- _WHAT YOU NEED TO DO_: Please transcribe the listing, starting with the line containing "Open the Керамогранит footer heading" and going on through the line containing "Action: click(124, 146)", both included. Leave the pictures out of your answer.
══════
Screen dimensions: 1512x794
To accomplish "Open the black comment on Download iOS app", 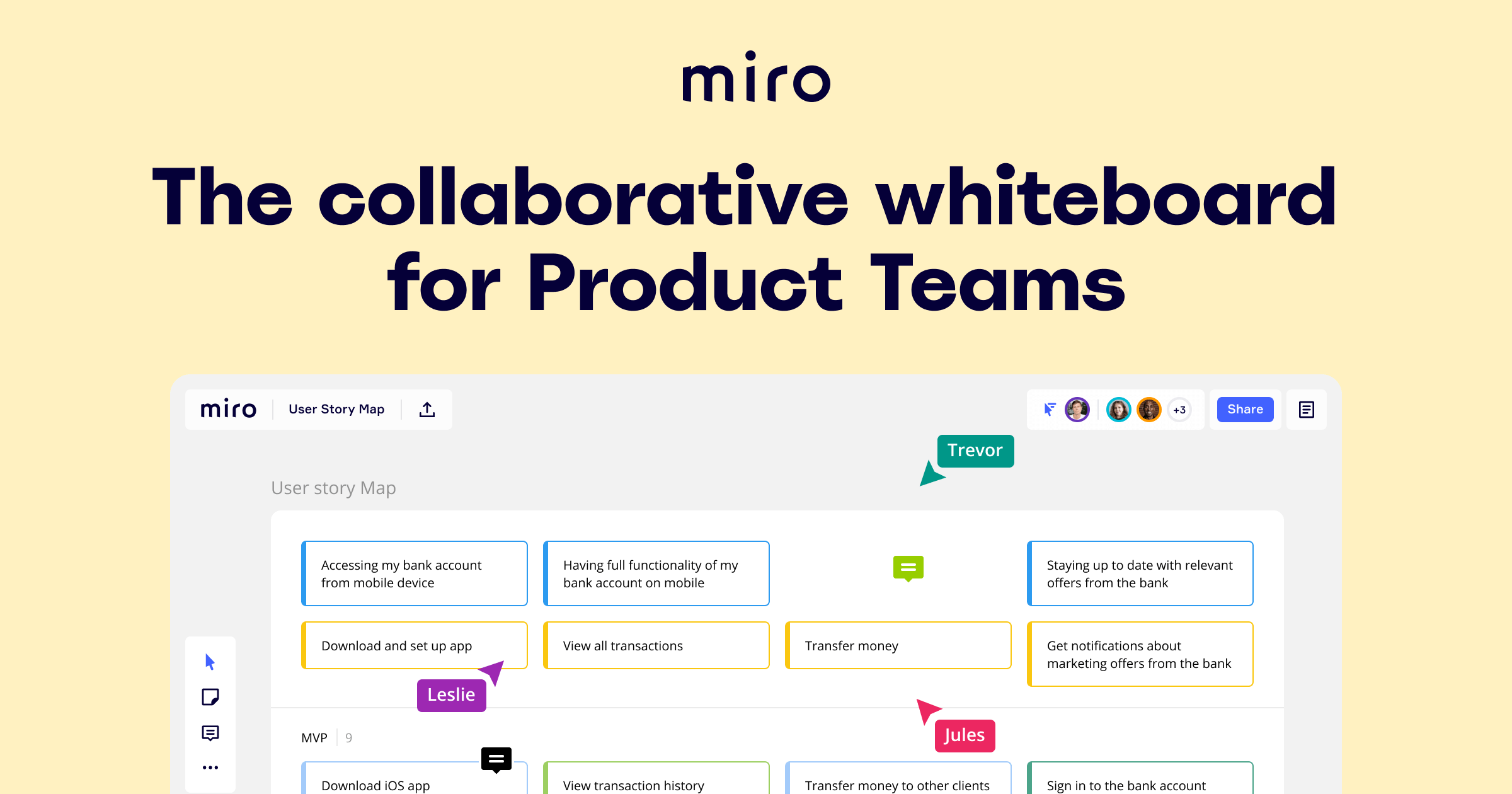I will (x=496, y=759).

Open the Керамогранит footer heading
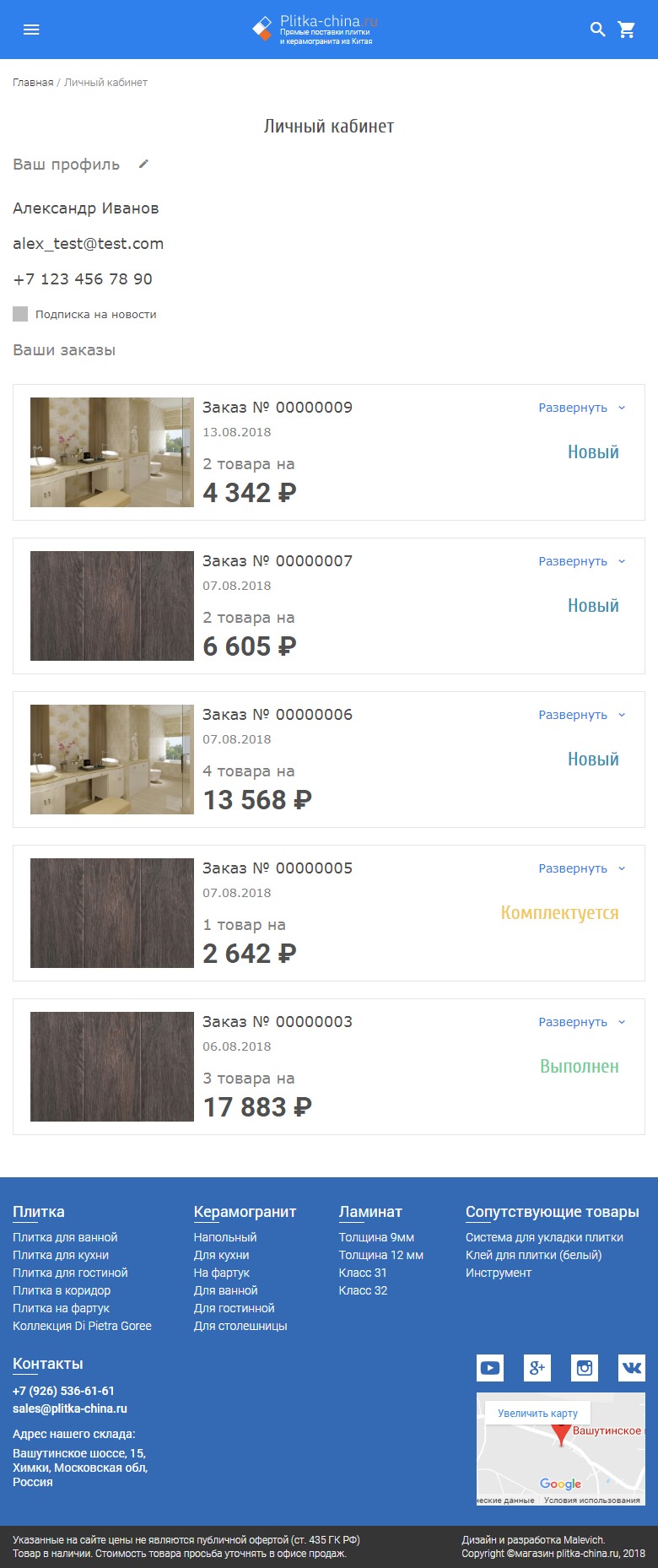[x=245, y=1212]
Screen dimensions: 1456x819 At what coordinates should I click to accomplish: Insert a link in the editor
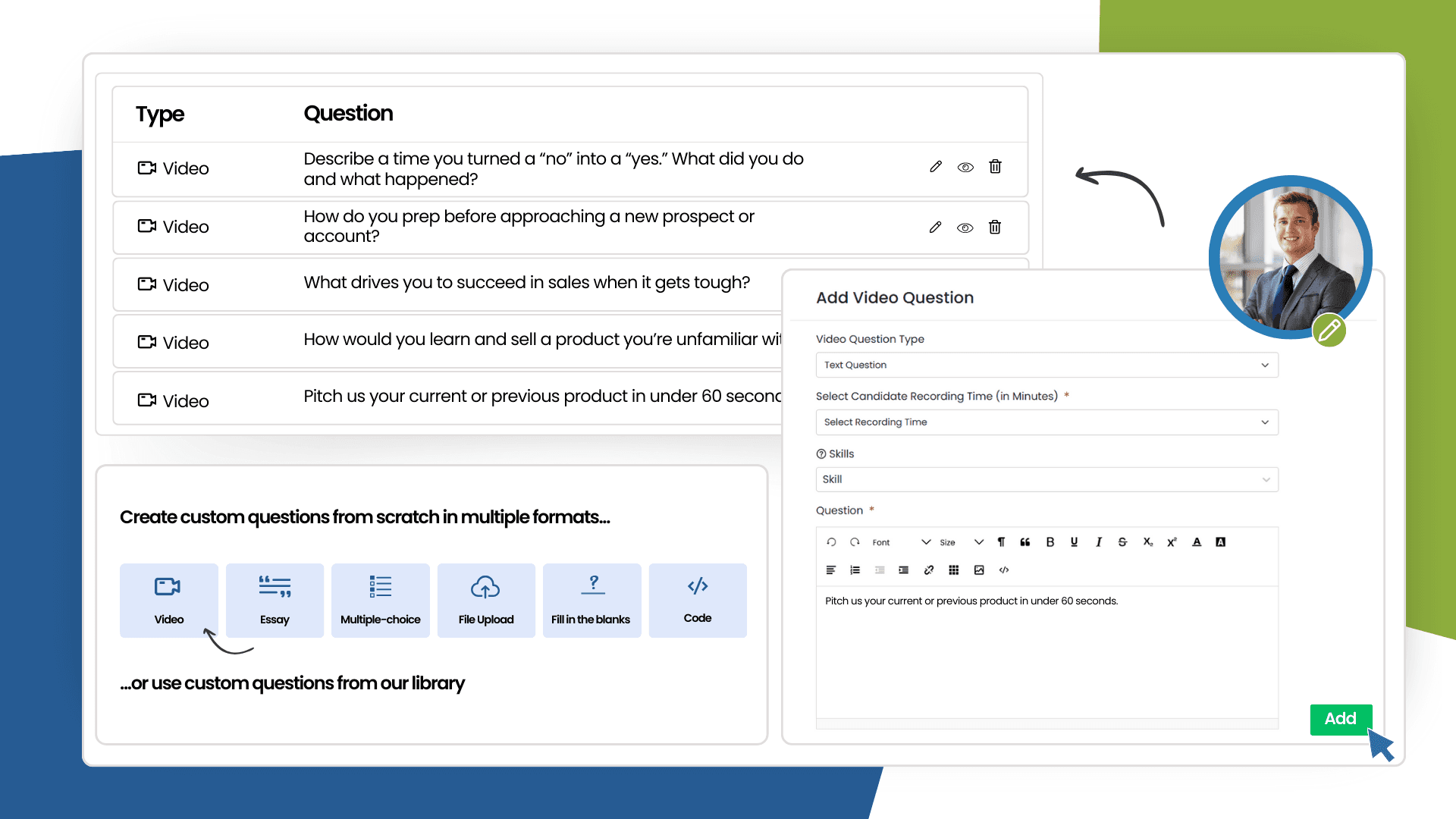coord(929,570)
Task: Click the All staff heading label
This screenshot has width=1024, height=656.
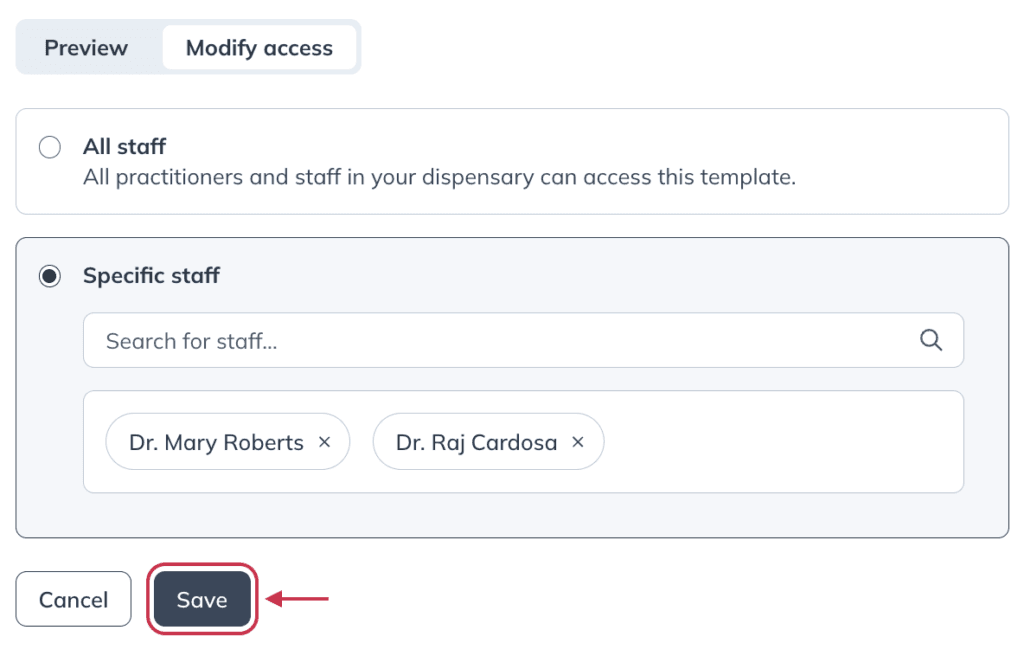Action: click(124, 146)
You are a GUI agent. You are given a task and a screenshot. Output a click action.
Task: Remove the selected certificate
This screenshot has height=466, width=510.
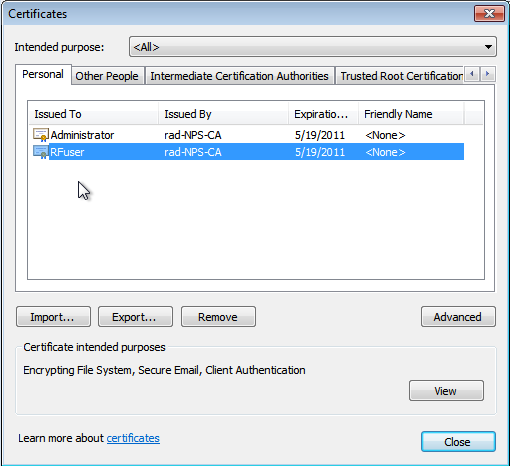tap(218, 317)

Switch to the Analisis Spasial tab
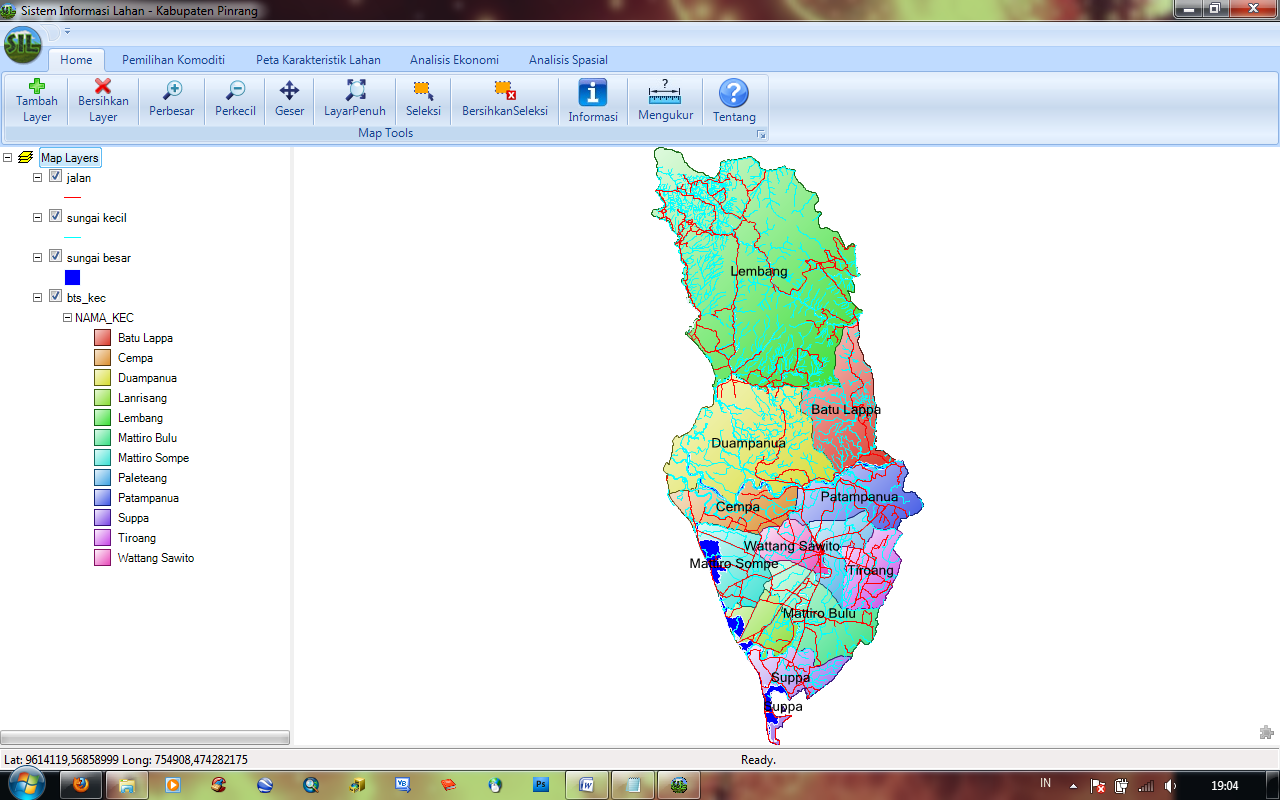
══════
- _ANSWER BELOW_:
Open the Керамогранит footer heading
[x=245, y=1212]
Screen dimensions: 1456x819 At what coordinates should I click to accomplish: Insert a link in the editor
coord(929,570)
Task: Click the All staff heading label
This screenshot has width=1024, height=656.
Action: click(124, 146)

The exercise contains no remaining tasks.